This is an article I have just had published in Red Herrings, the magazine of the Crime Writers’ Association, of which I am a member, which I thought might interest


When you talk to writers, one of the subjects that evokes some of the most passionate  debate is the blurring between reality and fiction.

There are those writers who argue that stories come out of real life experiences, that the writer has gone through tough times therefore they are able to best tell the story. 

This may be true to a degree. When I was writing my first novels as a teenager, I tended to write about aliens and war zones and my father’s constant mantra was ‘write about what you know’. They were wise words - wise words now, wise words then - but the problem was that I did not know anything. I was a schoolboy, what could I know?

Now, aged fifty and some more, I know so much. Too much in many ways. I know what deep personal loss feels like, know what it is like to be diagnosed with illnesses, know what it is like to see loved ones suffer, know what it is like to be made redundant by employers. To me, it is inevitable that those experiences inform my writing.

Others, however, recoil from that approach, arguing that that the key is in the word ‘fiction‘, that stories should come entirely out of imagination. These writers - and let me say from the outset that there are no rights and wrongs here - say they do not wish to draw from personal experience but would rather let their imagination run riot.

I suspect one of their reasons for the standpoint is that if you are writing about real events, things you experienced yourself, it is difficult to make the transition to fiction. To illustrate a point, I taught a writer who was penning a short story based on a house in which she once lived. She was really struggling and when I asked her why, she said: “Because the house I knew had four levels but that does not feel right for the story.” My response was to suggest she chop a floor off the house because this was a fictionalised account. She did and it worked.

The thing that has concentrated my mind on this subject at the moment is my new novel The Secrets Man, which has just been published by The Book Folks.

The Secrets Man can trace its beginnings to one of the most difficult experiences of my life, the serious illness experienced by my father. Ironically, the very man who suggested I write about what I know.

As the illness, and the dementia that accompanied it, took control of his mind, he disappeared into another world, one where nothing was as it seemed. He would hallucinate in ways that were frighteningly real to him. And to his family.

And as I sat at his bedside day after day, I started to look around the hospital ward; Dad slept a lot during the illness which gave me the time to examine my surroundings. What I saw was five other beds, five other patients, each of them in a world of their own. A man murmuring to someone who was not there, another man directing traffic that did not exist, a third conversing with someone he was convinced was his wife but wasn’t. And as I watched, the idea for a novel started to roll out.

My idea was this, and this is where fiction departs from fact. What if one of the patients in a fictional hospital was an elderly villain who had been, in his heyday, the henchman of one of the city’s gang leaders? What if the elderly villain was known as The Secrets Man because he was the one entrusted with the secrets by the gang leader? What if, as illness unhinged his mind, his tongue was loosened and he started revealing those secrets? What if in the next bed was a retired detective who knew exactly what was he hearing and viewed the comments differently than those who simply wrote them as the ramblings of an ill old man?
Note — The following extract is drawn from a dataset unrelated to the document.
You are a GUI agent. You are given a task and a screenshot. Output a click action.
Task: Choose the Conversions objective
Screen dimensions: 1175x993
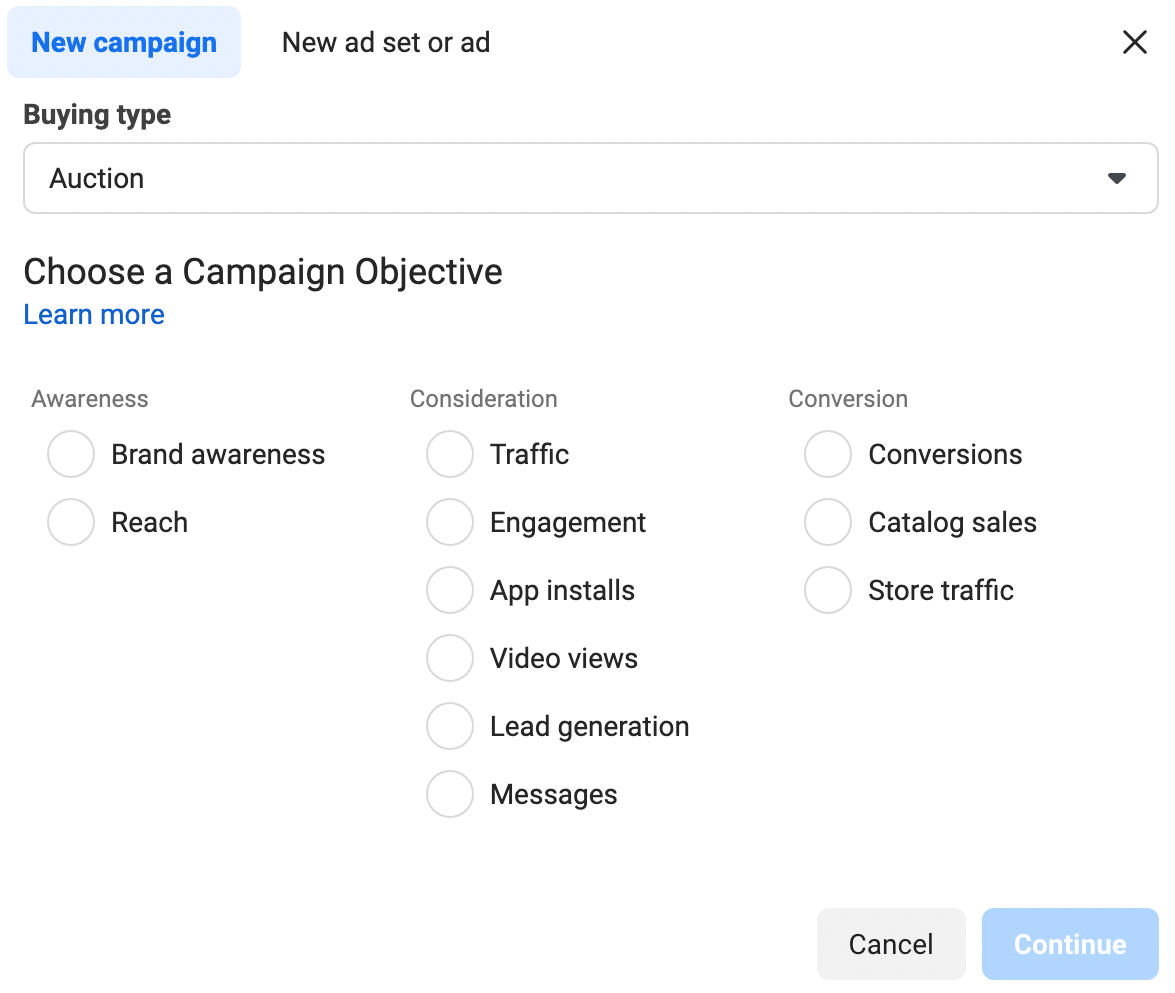[x=827, y=455]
And what if one of the officer’s  visitors was my main character DCI John Blizzard? Where would the story go from there? Who would want the old man silenced?

Of course, that’s where the fiction well and truly takes over. None of the events in the novel took place. Characters were created, scenarios invented, incidents dreamed up, but at its heart was truth and that truth kept coming back to inform my writing. Every time I stalled in the writing process, all I had to do was cast my mind back to the three months my Dad was in hospital and the inspiration flowed.
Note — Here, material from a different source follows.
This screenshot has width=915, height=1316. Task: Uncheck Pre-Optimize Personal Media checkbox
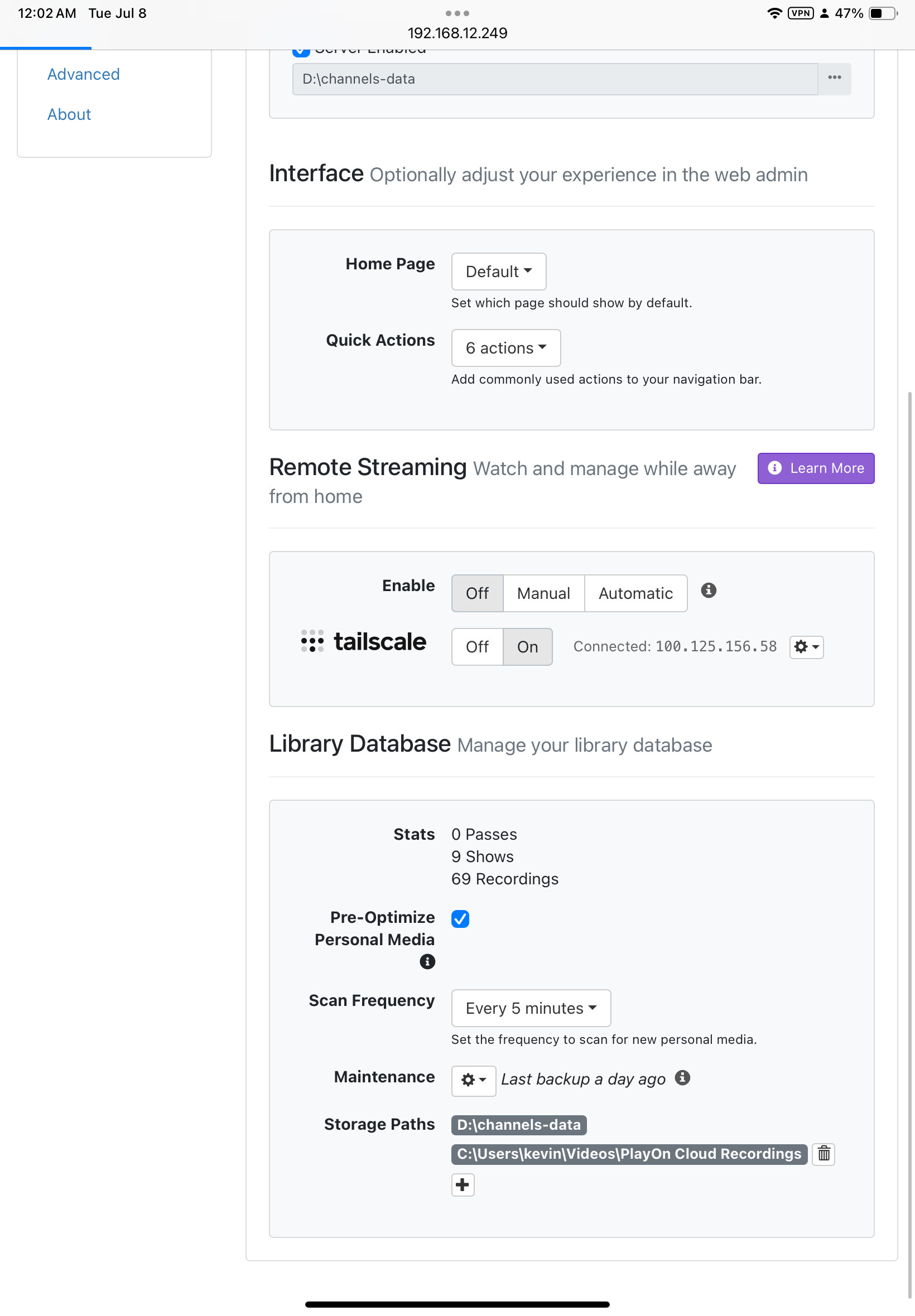click(460, 918)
Let me say immediately that this was not an easy thing to do. Dad’s illness was a horrible, traumatic, painful time in the lives of those who love him and basing a novel on it was the furthest thing from my mind. But, as any writer will tell you, ideas have a life all of their own and when they come knocking you can’t really turn them away. Before I wrote the novel, I felt I had to ask my family for their approval. What happened to Dad was real and painful and I did not want to exacerbate that even though what I had penned was a work of fiction.  They agreed I should write it; they know how the writer’s mind works.

The novel does draw heavily on those experiences, though. The first scene in which we see Blizzard is when he is climbing the hospital stairs because he is trying to keep fit after a warning from the chief constable. Reaching the top, he pauses, listening gloomily to his wheezing chest then catches sight of himself in a mirror and realises how old and ragged he looks.

Now, I could have imagined that, I’m a writer, it’s what writers do, but that scene happened to me and it felt more powerful because it was real. Blizzard was me in those moments, had the same concerns, the same gloominess. I am not getting any younger (I have checked with medical people and this is true, apparently) so the aches and pains of someone well past his fiftieth birthday do assume greater prominence than before. It I felt it, then so could Blizzard.

And that is where I think writers benefit from drawing on real life. Yes, you change places and people, embroider scenarios etc but at heart it’s as real as it comes.